DOJ Expects ‘Full Compliance’ With Data Transfer Rule by July 8

Companies are scrambling to audit international data programs after DOJ’s Friday announcement opening a 90-day grace period, in which the department won’t “prioritize” civil enforcement of its Data Security Program (DSP).

DOJ said Monday it will honor the 90-day window “so long as the person is engaging in good faith efforts to comply with or come into compliance.” On July 8, “entities should be in full compliance with the DSP,” said DOJ. “This policy does not limit NSD’s lawful authority and discretion to pursue civil enforcement if entities and individuals did not engage in good faith efforts to comply.”

Industry representatives and compliance attorneys told us DOJ’s announcement and accompanying statements make clear the Trump administration will enforce the rule to the full extent of the law, despite the rule originating with the Biden administration.

DOJ appears to be framing this within the context of President Donald Trump’s trade strategy with China, said Reed Freeman, co-chair of the ArentFox privacy and data security group. “This administration is very serious about China. So this rule is staying in place, and it’s going to be enforced.”

Said Hintze’s Sam Castic, Friday’s statement from Deputy Attorney General Todd Blanche underscores this is going to be an “enforcement priority.” Many companies have wondered about Trump’s stance, given how many Biden executive orders he has rescinded. Friday’s announcement “should really put that to bed,” said Castic. He noted DOJ’s announcement references Trump’s America First Investment Policy, an attempt to address the trade imbalance with China. “July is go-time, and between now and July, you’ve probably got a lot to do."

“This thread runs through multiple administrations and with this administration’s particular concern over competition with the Chinese on a number of fronts and their use of our personal data, this seems to be right in line with that thread,” said Software Information Industry Association President Chris Mohr.

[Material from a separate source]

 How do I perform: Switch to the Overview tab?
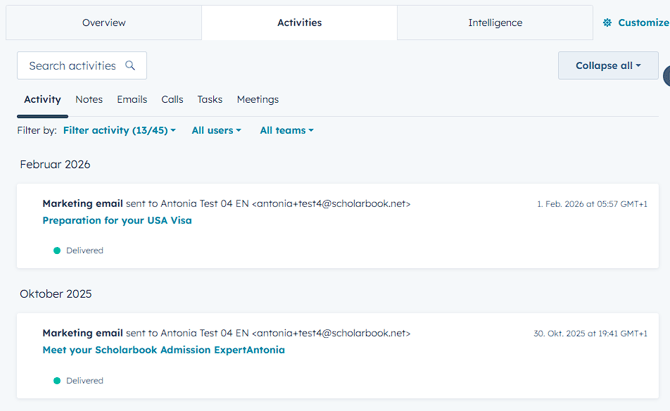coord(104,23)
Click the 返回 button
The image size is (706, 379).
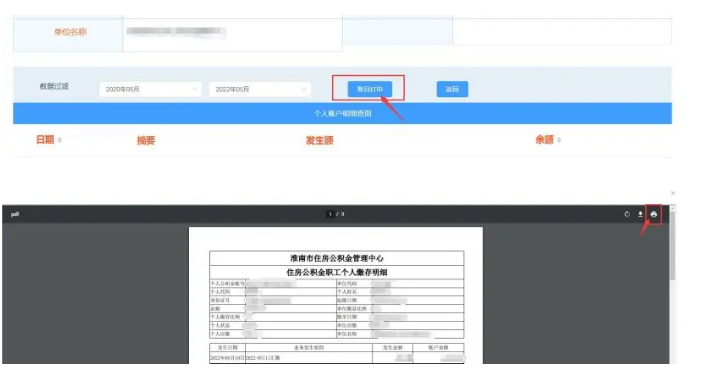(452, 89)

The Information Technology Industry Council, in a statement Monday, appreciated DOJ’s 90-day commitment to limiting enforcement to “egregious or willful violations.” But ITI said it remains concerned over a lack of flexibility “for the full set of compliance requirements, especially regarding those for restricted transactions that are due to take effect later this year,” said General Counsel John Miller. “We welcome DOJ’s openness to engage with stakeholders over the coming 90-day period, and we look forward to discussing these issues in greater detail so that companies can have a clear and balanced roadmap to achieve full compliance with the program.”

In addition to the July 8 start for civil enforcement priorities, DOJ set an Oct. 6 effective date for “certain affirmative due-diligence obligations.” Mohr told us he’s not aware of further industry efforts to extend compliance deadlines. The DSP allows companies to apply for general and specific-use licenses that essentially operate as exemptions to the program, Mohr said. DOJ said in its compliance guide the NSD reserves “discretion to issue general licenses to authorize certain covered data transactions that would otherwise violate the Data Security Program,” and specific licenses “authorizing particular covered data transactions with a covered person or country of concern.”

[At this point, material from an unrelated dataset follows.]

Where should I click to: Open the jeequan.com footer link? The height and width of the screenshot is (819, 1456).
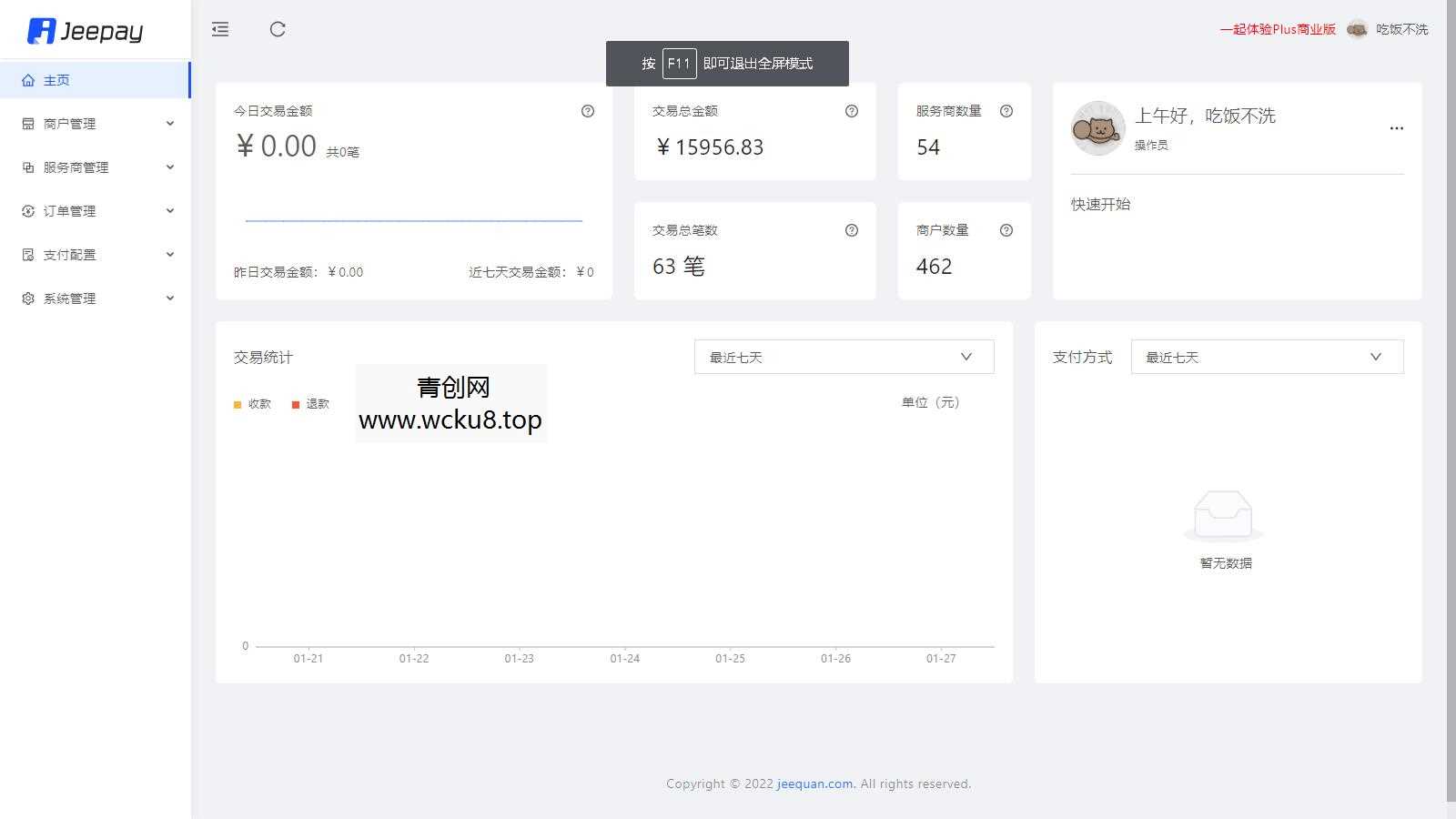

Mohr expects the issuance of general licenses to be “relatively rare,” given the national security implications. DOJ plans to publicly release information about issuance of general licenses but not for specific licenses. Without more transparency, it could be difficult to predict the likelihood of receiving a general license, said Mohr.

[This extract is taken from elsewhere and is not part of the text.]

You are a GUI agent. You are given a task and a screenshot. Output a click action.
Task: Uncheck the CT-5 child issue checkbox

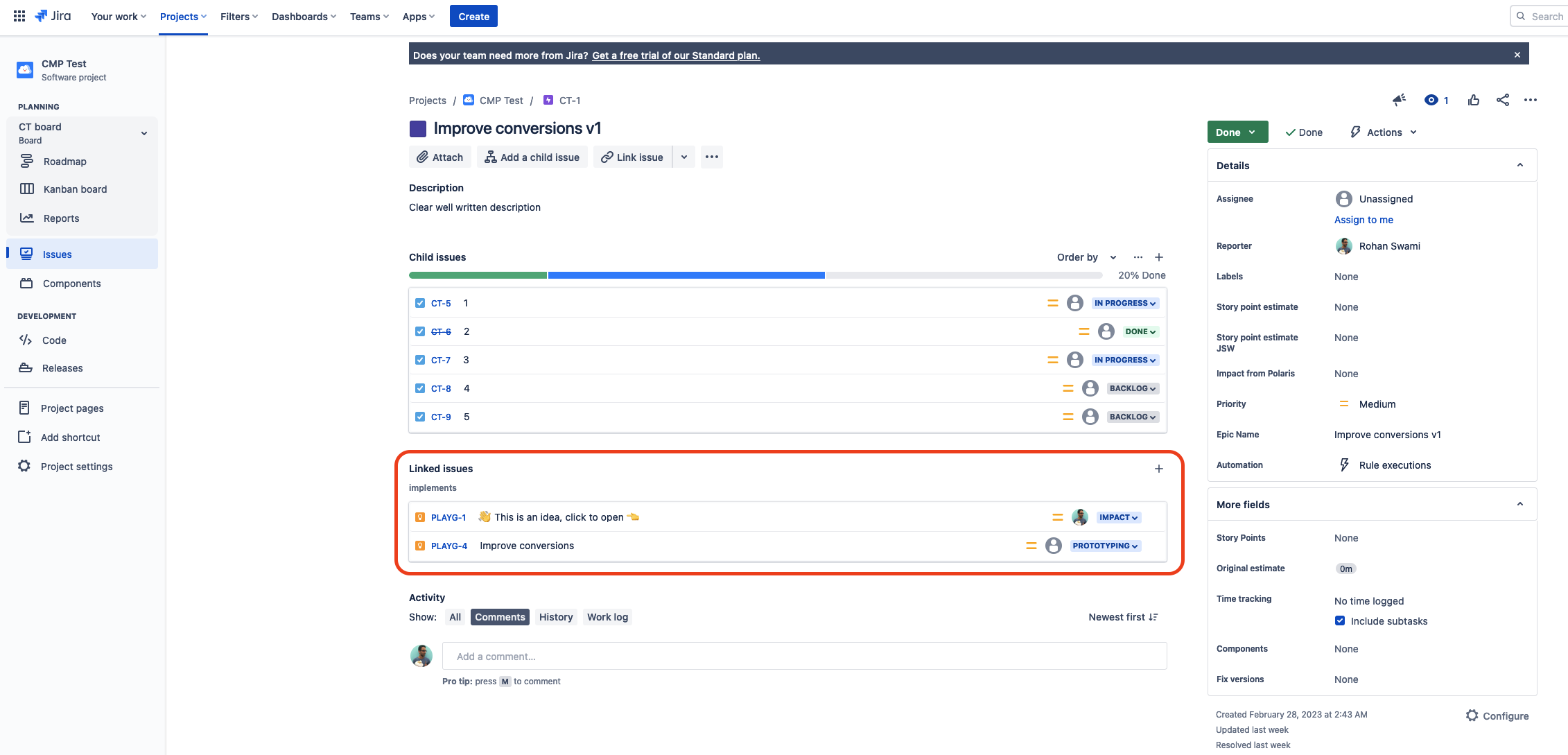(420, 303)
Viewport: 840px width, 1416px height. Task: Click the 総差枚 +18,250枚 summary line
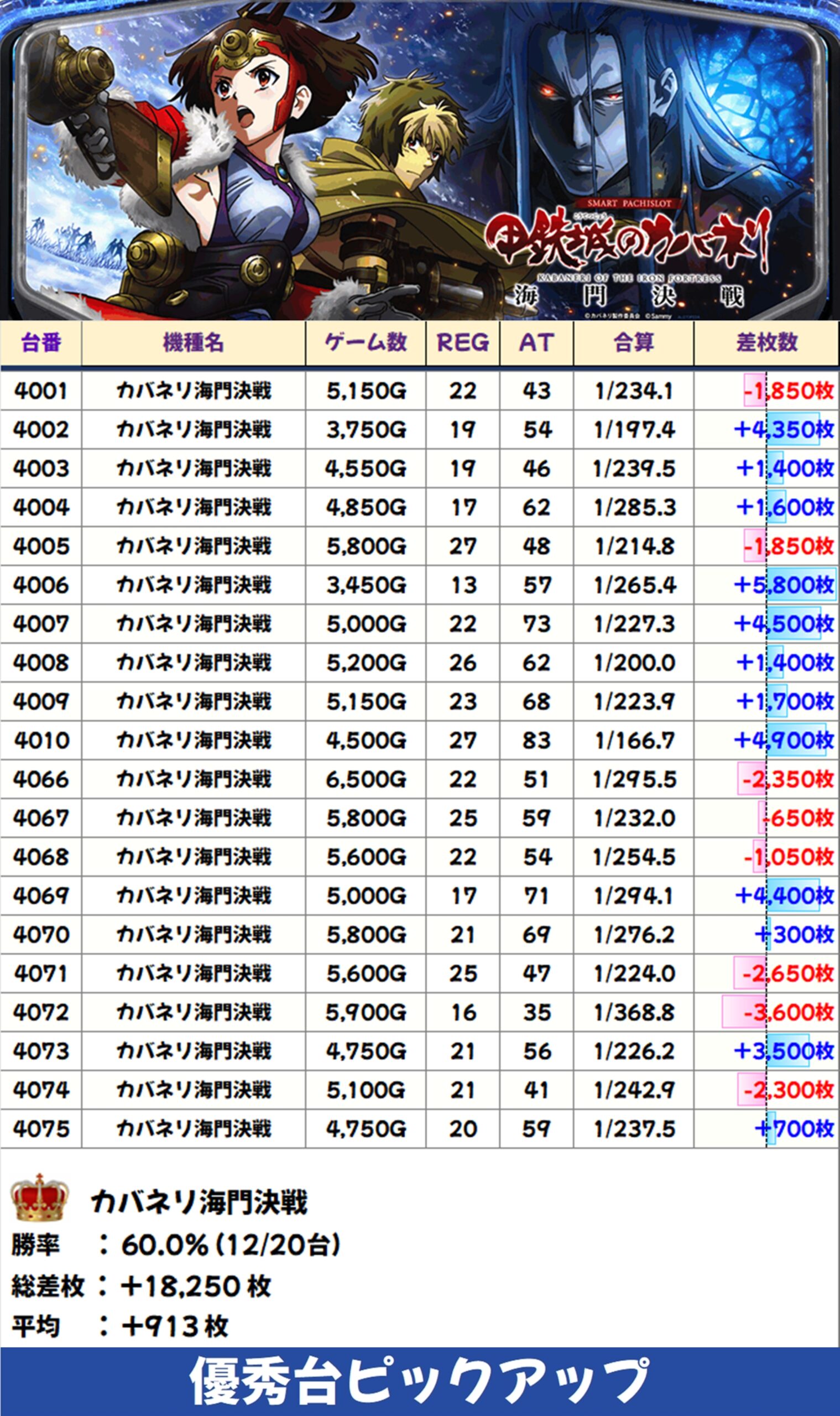142,1287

Mohr said he expects the first wave of enforcement to target "bad actors," but there’s going to be a compliance burden for many companies nonetheless.

Target advertising service providers should inventory vendors and get clarity on what contract language will be needed to come into compliance, he said. “Now’s really the time to get those agreements cleaned up.”

Freeman noted DOJ's announcement includes sample contract language for compliance, which provides specific ways for companies to act. The sample language is a "helpful starting point," Castic added.